Just as importantly, Lindeblad considers how his new plant might thrive in that spot year-round. “And if something doesn’t work out, you can always dig it up and give it away.” That’s the beauty of gardening, he says: “Plants tend to be affordable. They’re not like expensive pieces of furniture you have to try to live with for twenty years.” 

Unafraid to make bigger changes, Lindeblad also mixes up his garden planters. In the 80s, Lindeblad built a low wood deck on the back of the house, but after many years, it started rotting, so he decided to update it. With the help from a fellow landscape architect Kurt Kraisinger, owner of LORAX Design Group in Overland Park, they designed a midcentury modern inspired patio with built-in planters of poured-in-place natural concrete. The patio was poured with lightly tinted exposed aggregate concrete. Wanting some warmth to the dining area, an IPE wood decking was included. “I had to warm up to the idea that the planters, bar, and fire pit were to be a natural gray concrete,” he says. “But looking back, it was absolutely the right materials for the right location.”

The vegetable garden also found its right location. When the patio was built, the side yard was all torn up. The area happens to get the most sun, and Lindeblad realized it would be the best place to put vegetables, which tend to require a minimum of six hours of sun a day. 

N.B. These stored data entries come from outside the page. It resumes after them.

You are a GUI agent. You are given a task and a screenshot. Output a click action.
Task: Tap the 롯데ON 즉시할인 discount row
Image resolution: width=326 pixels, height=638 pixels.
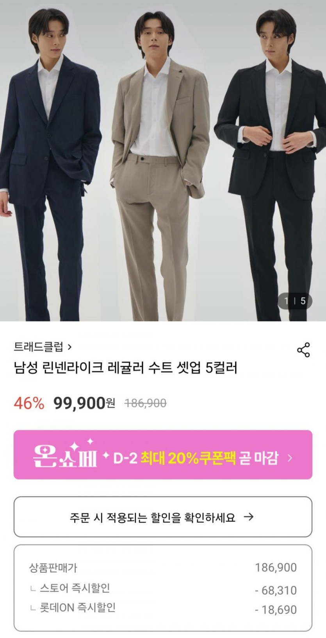point(163,608)
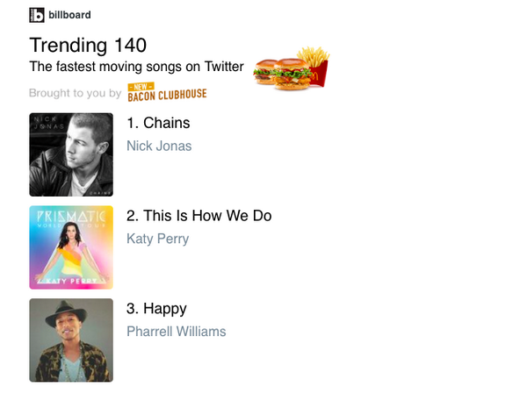Click the right burger image

click(292, 75)
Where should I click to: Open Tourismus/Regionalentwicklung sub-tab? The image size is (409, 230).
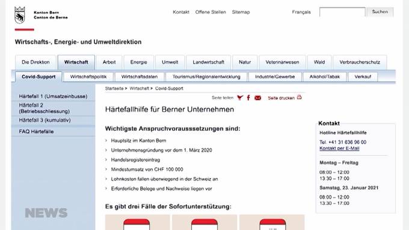tap(206, 77)
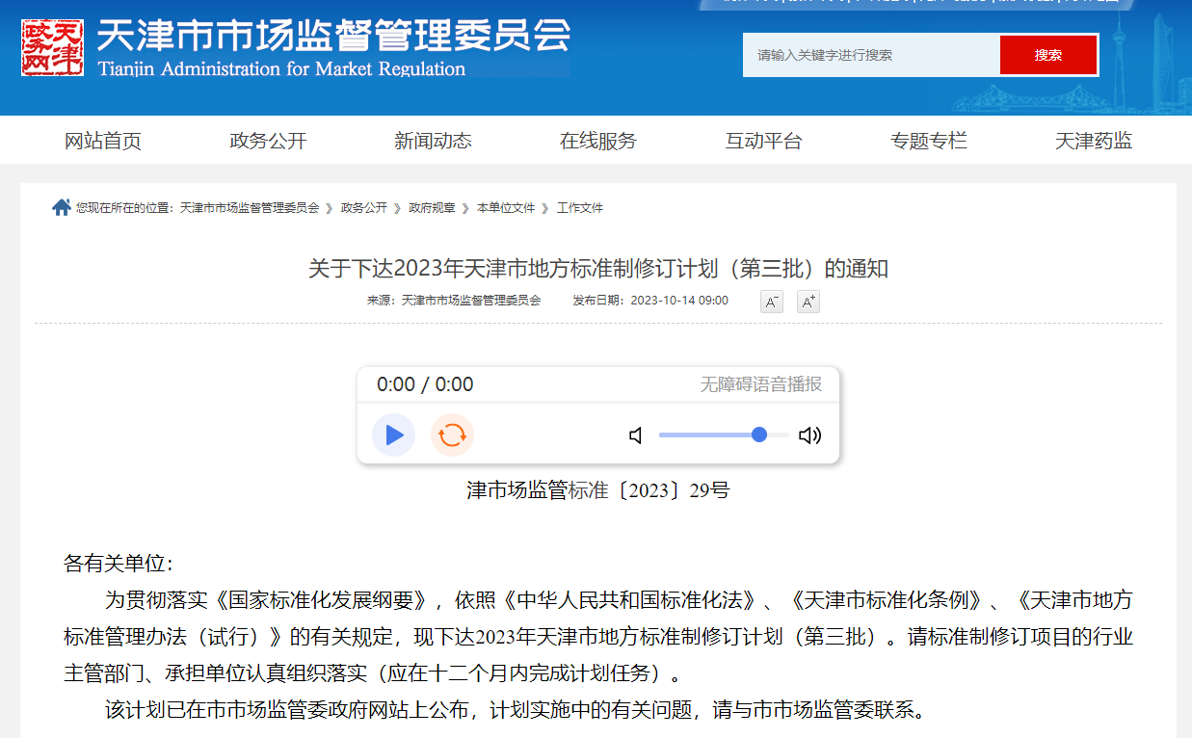Play the accessibility audio broadcast
This screenshot has height=738, width=1192.
click(x=393, y=435)
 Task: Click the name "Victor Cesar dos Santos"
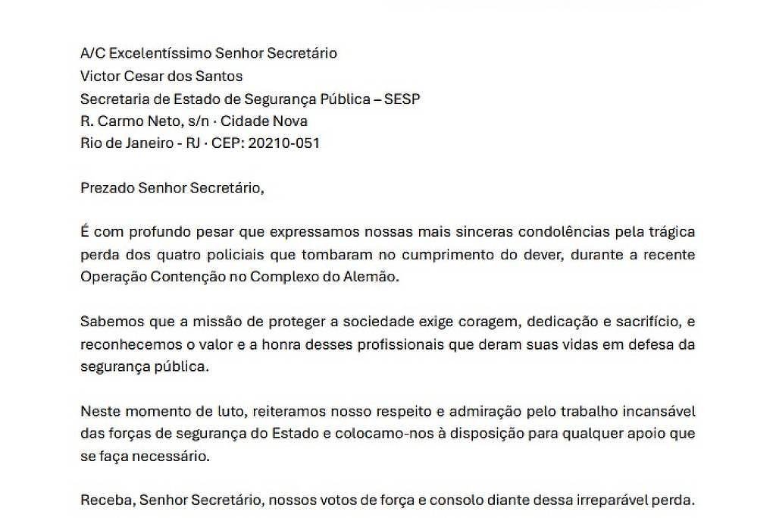[x=161, y=76]
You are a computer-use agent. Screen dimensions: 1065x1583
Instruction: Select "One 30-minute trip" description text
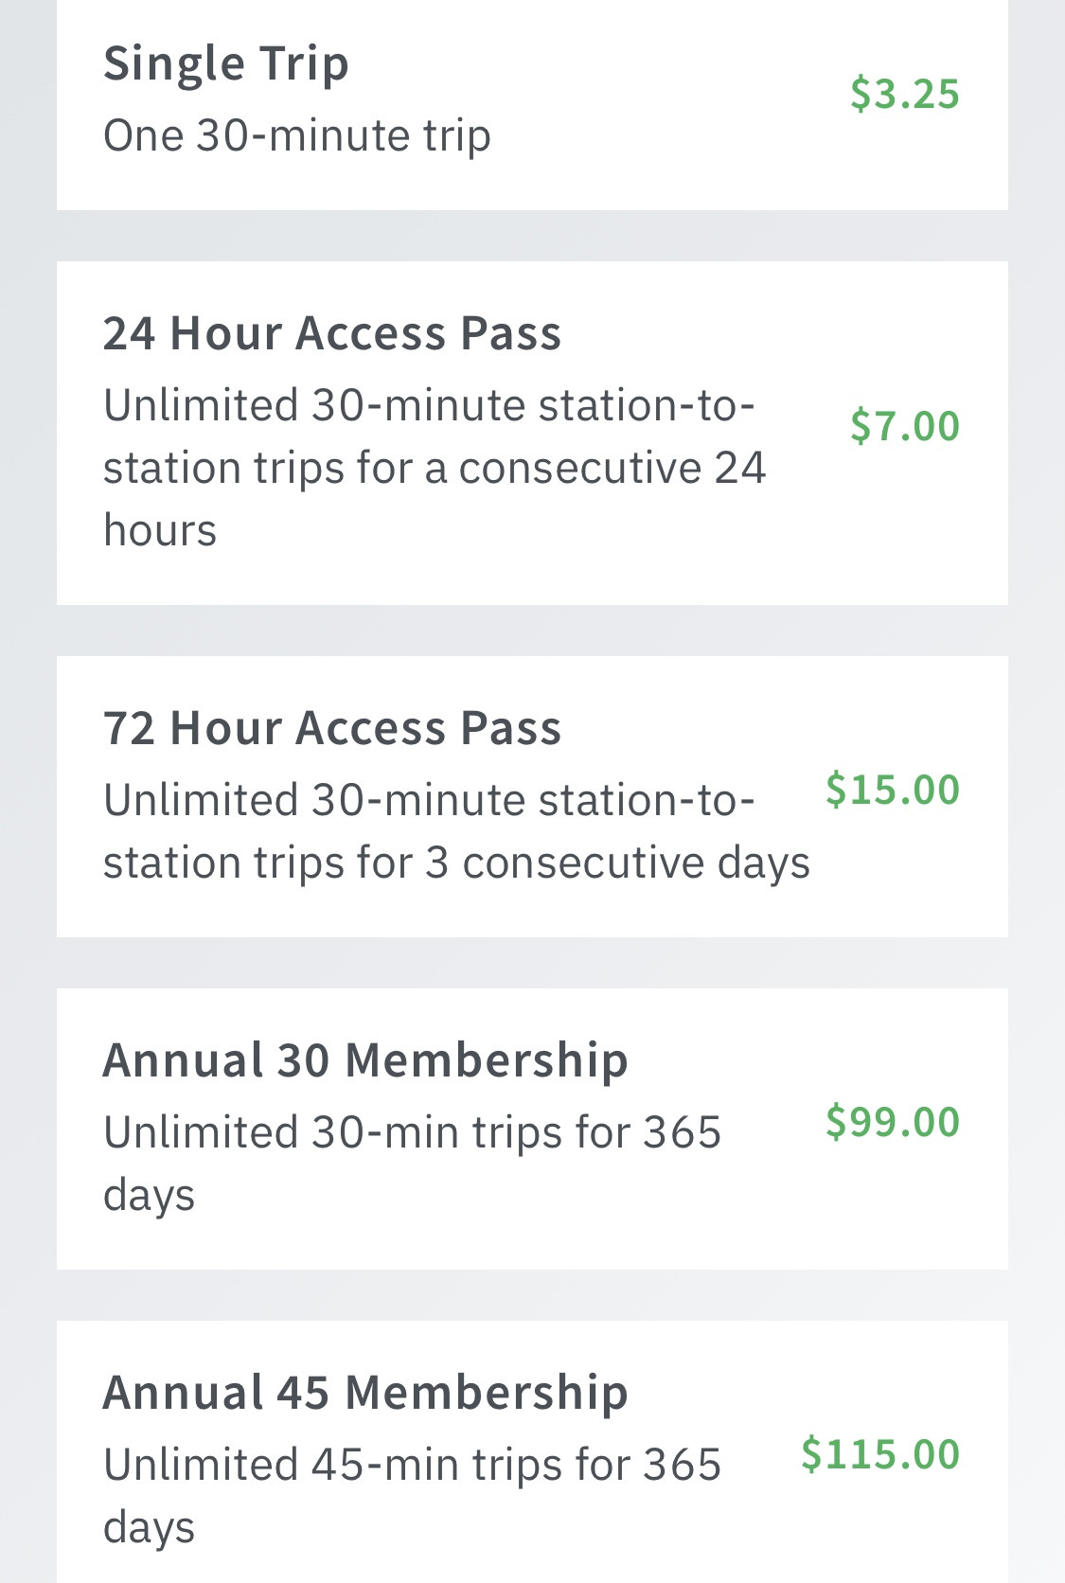(x=297, y=135)
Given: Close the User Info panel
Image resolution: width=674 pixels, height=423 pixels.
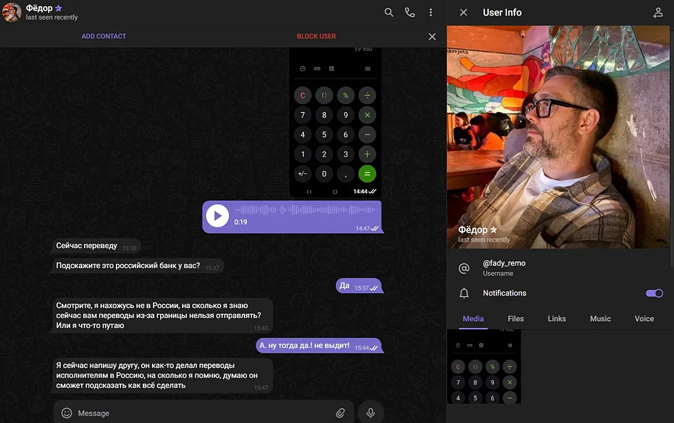Looking at the screenshot, I should [463, 13].
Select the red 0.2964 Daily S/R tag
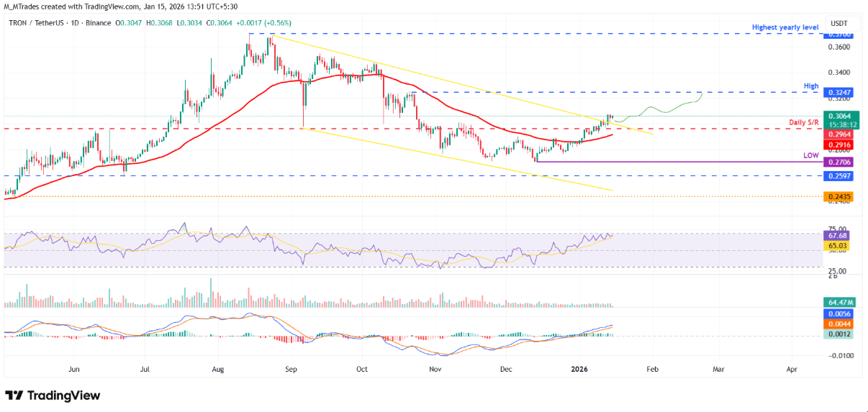The image size is (868, 412). tap(838, 133)
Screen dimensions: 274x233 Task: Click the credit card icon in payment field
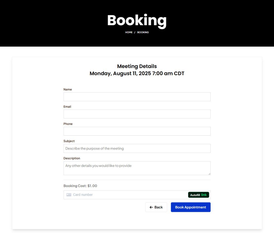[x=69, y=195]
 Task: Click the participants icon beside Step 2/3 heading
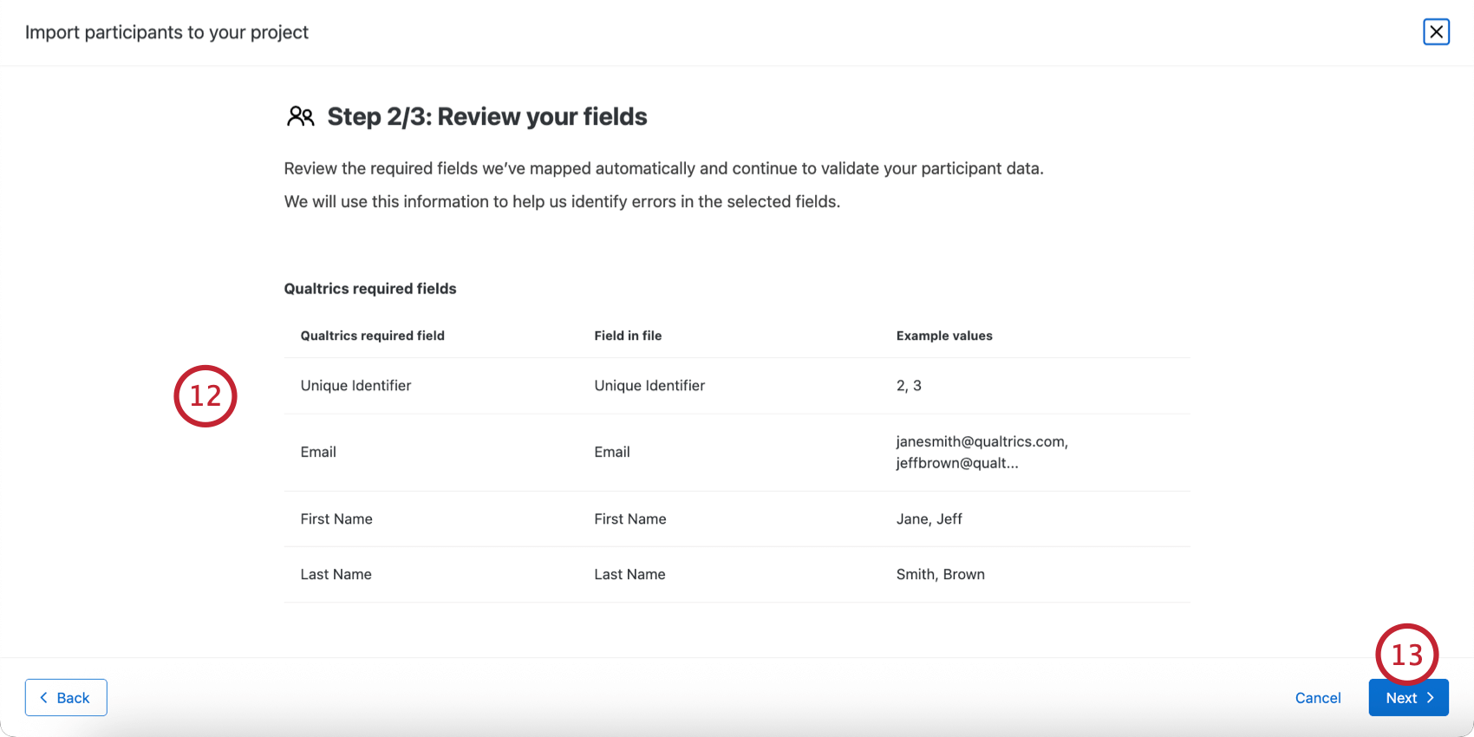[x=300, y=116]
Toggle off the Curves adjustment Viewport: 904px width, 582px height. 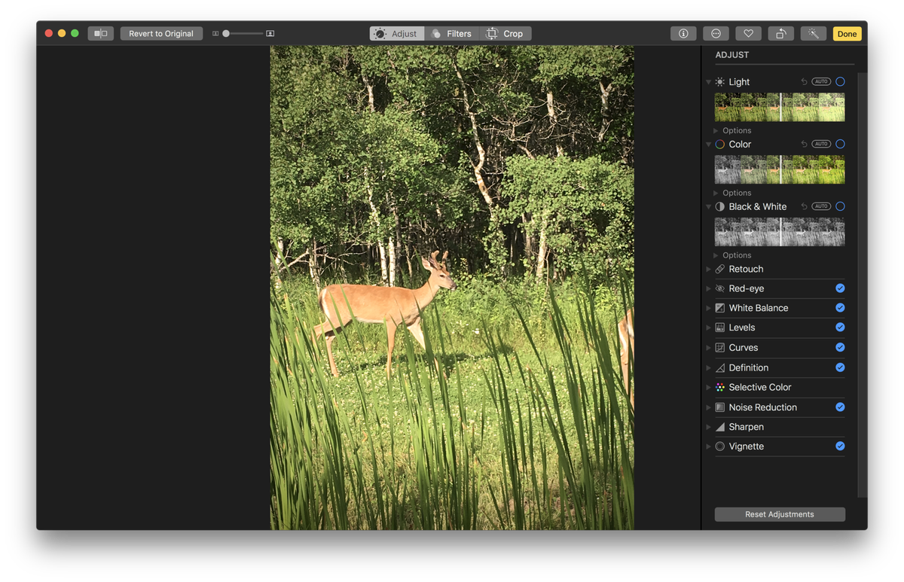click(x=839, y=347)
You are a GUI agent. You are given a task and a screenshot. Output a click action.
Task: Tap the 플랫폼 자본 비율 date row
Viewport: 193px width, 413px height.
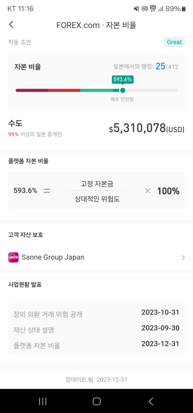point(97,345)
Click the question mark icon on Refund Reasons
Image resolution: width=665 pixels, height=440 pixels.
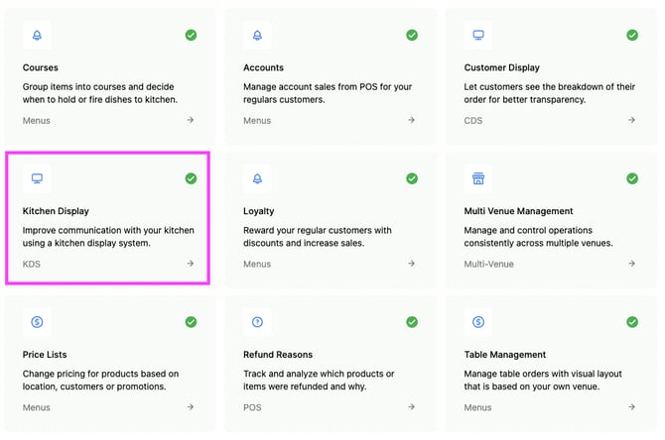[257, 322]
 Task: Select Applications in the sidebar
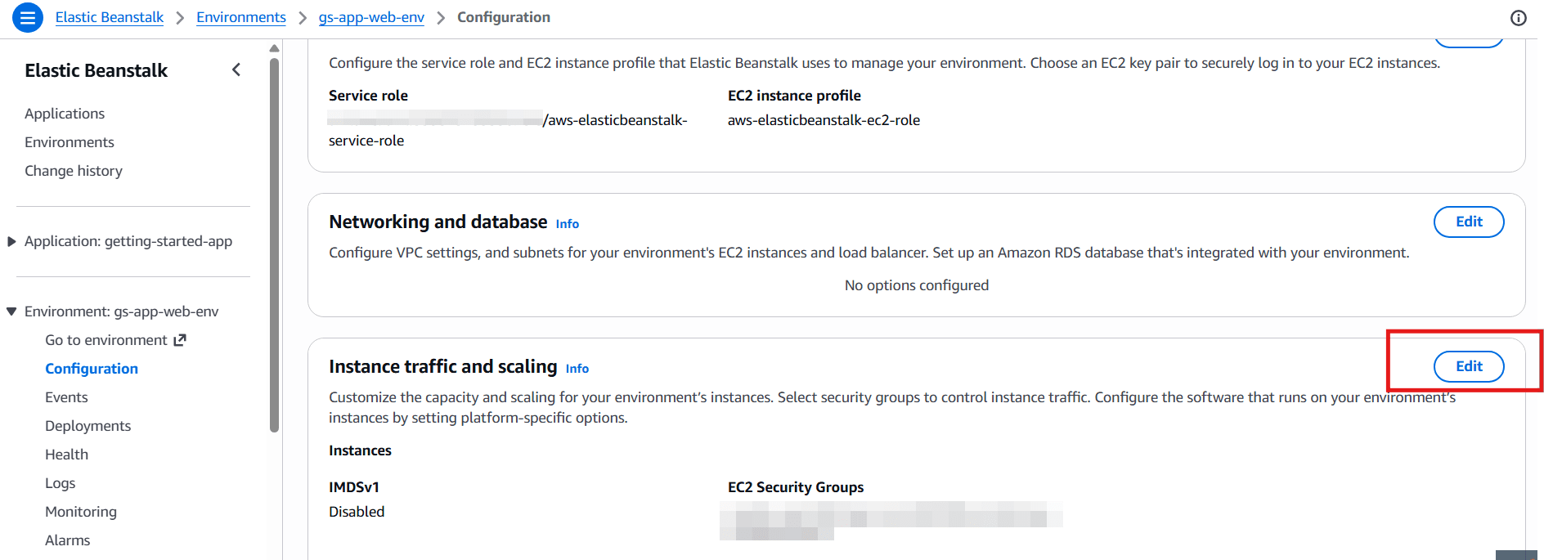pos(65,114)
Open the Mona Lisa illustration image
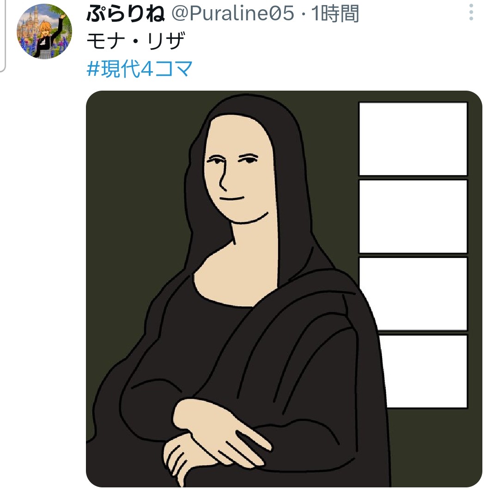Screen dimensions: 499x492 284,289

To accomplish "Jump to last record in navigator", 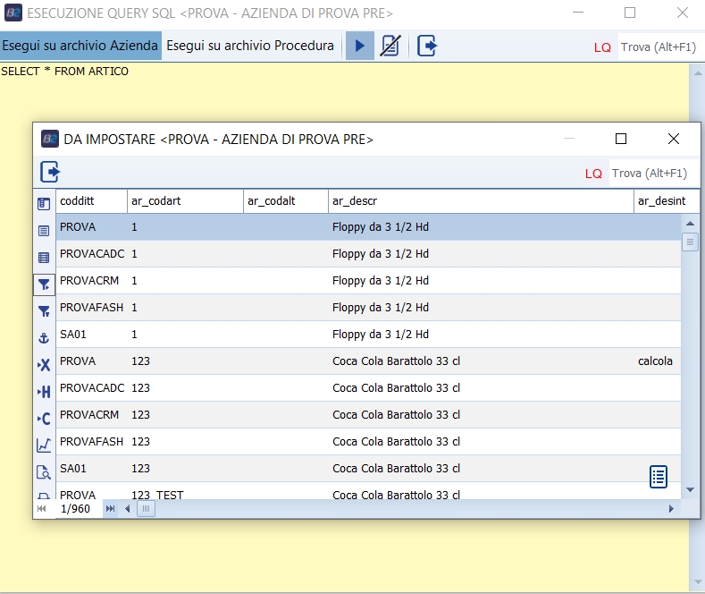I will [111, 508].
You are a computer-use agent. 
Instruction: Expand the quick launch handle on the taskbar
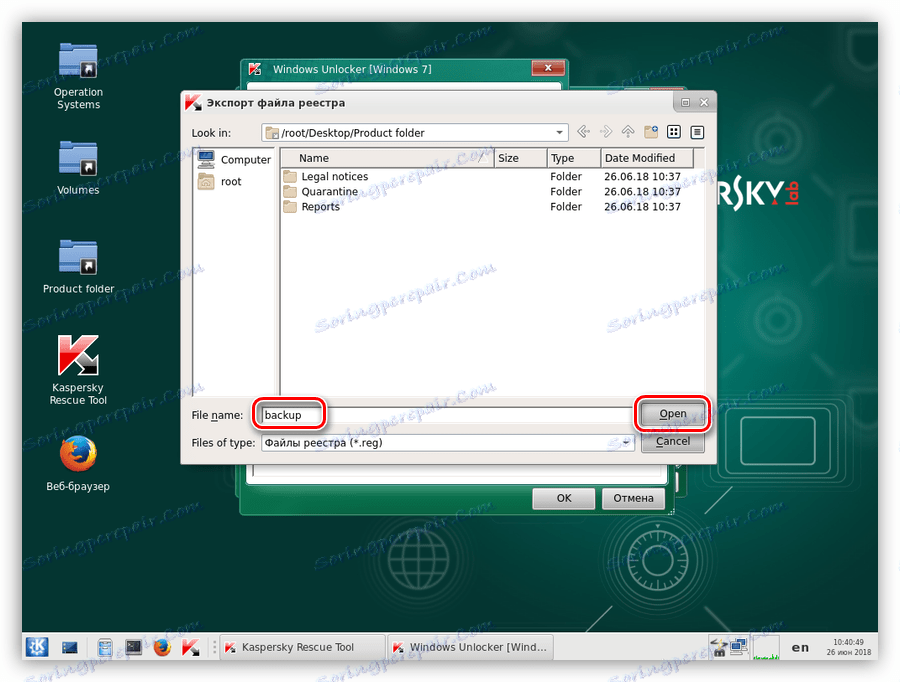point(213,647)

Eventually, he built four raised beds. Two measure 4’ by 8’ and the other two measure 4’ by 12’, allowing for plenty of room for vegetables such as green beans, squash, asparagus, cucumber, potatoes, and tomatoes, the last of which grab the attention of some sneaky squirrels and chipmunks. “Even though the raised beds are sixteen inches high, the critters tend to take a bite and then leave,” he laughs. “I think they are drawn to the moisture of the tomatoes during summer.” So, Lindeblad puts up a fence around the tomatoes when getting ripe and places saucers of water to help the animals and keep his tomatoes safe. 

As winter turns to spring, the vegetable garden waits patiently for March when Lindeblad will plant his potatoes. Then as the weather warms up, other vegetables, basil, and marigolds around the vegetable garden to help keep pesky bugs away. “And my neighbors are welcome anytime to pick the basil and other vegetables for cooking,” he says. Lindeblad’s gardens are meant to be enjoyed. “I’m usually out there every day.”